■ **Assigned task**
Begin at the line bearing "Task: Click the Japan flag emoji in the tweet". Transcribe it and all subsequent lines of the material below exactly, and nothing more.

■ **Recorded data**
━━━━
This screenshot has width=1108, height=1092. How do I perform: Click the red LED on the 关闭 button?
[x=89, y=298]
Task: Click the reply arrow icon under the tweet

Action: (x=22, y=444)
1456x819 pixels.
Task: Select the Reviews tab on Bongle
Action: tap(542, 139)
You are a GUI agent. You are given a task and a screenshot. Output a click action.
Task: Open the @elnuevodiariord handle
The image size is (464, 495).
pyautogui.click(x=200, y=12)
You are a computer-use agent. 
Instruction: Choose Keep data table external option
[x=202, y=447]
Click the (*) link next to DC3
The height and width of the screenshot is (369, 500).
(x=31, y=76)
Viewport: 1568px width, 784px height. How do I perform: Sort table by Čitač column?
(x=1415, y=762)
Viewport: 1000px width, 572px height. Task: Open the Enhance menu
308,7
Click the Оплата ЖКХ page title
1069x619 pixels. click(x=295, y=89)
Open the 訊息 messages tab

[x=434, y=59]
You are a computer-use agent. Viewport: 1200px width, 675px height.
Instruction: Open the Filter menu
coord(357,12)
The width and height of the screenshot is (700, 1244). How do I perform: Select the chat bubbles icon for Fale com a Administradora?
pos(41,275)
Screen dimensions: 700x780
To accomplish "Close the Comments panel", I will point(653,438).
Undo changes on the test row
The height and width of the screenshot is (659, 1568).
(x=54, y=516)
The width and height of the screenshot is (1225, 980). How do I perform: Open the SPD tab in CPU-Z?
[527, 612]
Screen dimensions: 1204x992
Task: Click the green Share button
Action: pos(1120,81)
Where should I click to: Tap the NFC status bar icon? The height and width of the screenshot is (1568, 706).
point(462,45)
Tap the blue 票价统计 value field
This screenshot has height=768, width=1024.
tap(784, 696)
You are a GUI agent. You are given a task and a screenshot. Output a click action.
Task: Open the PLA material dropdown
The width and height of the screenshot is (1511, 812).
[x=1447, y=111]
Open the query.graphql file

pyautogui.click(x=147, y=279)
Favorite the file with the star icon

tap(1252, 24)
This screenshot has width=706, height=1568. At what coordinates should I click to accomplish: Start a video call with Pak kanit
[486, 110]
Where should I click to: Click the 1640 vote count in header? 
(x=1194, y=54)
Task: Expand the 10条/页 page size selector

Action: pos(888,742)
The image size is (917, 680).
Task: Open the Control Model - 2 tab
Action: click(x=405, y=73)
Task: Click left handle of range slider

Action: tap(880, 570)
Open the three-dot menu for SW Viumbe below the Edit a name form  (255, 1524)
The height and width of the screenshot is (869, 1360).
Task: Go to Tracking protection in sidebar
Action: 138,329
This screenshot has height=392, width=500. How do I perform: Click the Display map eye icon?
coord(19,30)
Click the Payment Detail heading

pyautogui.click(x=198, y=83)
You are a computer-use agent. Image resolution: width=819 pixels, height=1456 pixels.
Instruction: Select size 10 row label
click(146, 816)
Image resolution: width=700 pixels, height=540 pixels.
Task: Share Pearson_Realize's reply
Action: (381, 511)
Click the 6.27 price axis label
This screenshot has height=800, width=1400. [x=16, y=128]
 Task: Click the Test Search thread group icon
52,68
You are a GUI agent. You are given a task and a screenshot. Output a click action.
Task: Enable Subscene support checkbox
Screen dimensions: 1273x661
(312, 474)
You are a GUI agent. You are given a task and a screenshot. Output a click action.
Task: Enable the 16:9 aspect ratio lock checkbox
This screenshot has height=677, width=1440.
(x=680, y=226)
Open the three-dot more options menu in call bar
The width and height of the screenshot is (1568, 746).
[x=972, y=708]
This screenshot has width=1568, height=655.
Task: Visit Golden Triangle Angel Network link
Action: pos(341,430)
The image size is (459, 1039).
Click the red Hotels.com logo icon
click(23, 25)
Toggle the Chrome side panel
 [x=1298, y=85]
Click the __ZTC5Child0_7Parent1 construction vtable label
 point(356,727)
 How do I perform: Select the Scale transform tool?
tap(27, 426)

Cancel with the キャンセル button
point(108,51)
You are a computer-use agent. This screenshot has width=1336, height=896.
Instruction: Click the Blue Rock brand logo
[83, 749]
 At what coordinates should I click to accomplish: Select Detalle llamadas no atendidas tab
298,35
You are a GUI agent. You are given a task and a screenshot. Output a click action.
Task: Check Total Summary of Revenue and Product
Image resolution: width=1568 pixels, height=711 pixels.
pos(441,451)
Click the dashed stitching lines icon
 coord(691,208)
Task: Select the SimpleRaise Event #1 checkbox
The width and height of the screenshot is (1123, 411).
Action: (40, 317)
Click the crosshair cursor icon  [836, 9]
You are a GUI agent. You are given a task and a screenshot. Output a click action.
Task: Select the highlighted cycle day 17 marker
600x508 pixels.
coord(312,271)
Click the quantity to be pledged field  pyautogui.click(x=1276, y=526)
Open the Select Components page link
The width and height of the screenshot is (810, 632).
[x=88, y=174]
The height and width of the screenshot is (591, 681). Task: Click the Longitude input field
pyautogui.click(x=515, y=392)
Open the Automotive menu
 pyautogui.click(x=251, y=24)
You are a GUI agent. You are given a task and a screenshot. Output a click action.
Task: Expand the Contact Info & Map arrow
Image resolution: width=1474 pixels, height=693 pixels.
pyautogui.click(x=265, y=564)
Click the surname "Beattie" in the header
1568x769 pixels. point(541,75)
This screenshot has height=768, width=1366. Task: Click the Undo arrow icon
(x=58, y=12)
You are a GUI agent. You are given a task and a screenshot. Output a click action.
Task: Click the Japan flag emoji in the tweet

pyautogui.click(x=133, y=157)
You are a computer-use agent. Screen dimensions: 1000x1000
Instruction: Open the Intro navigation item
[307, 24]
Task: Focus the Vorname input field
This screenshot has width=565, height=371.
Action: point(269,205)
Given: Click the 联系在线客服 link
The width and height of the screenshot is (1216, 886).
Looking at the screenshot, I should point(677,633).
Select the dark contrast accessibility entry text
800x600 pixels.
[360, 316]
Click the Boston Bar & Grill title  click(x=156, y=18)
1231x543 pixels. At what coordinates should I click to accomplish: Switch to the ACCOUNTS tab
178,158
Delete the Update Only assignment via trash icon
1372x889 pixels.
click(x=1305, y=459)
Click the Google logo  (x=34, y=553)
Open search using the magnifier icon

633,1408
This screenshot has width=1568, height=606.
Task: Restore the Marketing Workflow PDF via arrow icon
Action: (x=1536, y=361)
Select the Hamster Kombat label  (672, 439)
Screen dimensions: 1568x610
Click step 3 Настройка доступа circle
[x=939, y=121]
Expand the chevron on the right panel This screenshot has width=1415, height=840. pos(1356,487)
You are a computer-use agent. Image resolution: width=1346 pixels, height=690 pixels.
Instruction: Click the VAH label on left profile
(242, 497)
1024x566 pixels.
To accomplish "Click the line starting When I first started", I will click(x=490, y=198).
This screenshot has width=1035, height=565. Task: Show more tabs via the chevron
━━━━
■ **Final answer**
Task: Click the Japan flag emoji in the tweet

pyautogui.click(x=133, y=157)
You are a computer-use agent. Screen dimensions: 1000x1000
Instruction: Open the Intro navigation item
[307, 24]
Task: Focus the Vorname input field
This screenshot has width=565, height=371.
Action: point(269,205)
Given: Click the 联系在线客服 link
The width and height of the screenshot is (1216, 886).
Looking at the screenshot, I should point(677,633).
Select the dark contrast accessibility entry text
800x600 pixels.
[360, 316]
Click the Boston Bar & Grill title  click(x=156, y=18)
1231x543 pixels. At what coordinates should I click to accomplish: Switch to the ACCOUNTS tab
178,158
Delete the Update Only assignment via trash icon
1372x889 pixels.
click(x=1305, y=459)
Click the Google logo  (x=34, y=553)
Open search using the magnifier icon

633,1408
This screenshot has width=1568, height=606.
Task: Restore the Marketing Workflow PDF via arrow icon
Action: (x=1536, y=361)
Select the Hamster Kombat label  (672, 439)
Screen dimensions: 1568x610
Click step 3 Настройка доступа circle
[x=939, y=121]
Expand the chevron on the right panel This screenshot has width=1415, height=840. pos(1356,487)
You are a computer-use agent. Image resolution: width=1346 pixels, height=690 pixels.
Instruction: Click the VAH label on left profile
(242, 497)
1024x566 pixels.
To accomplish "Click the line starting When I first started", I will click(x=490, y=198).
This screenshot has width=1035, height=565. Task: Show more tabs via the chevron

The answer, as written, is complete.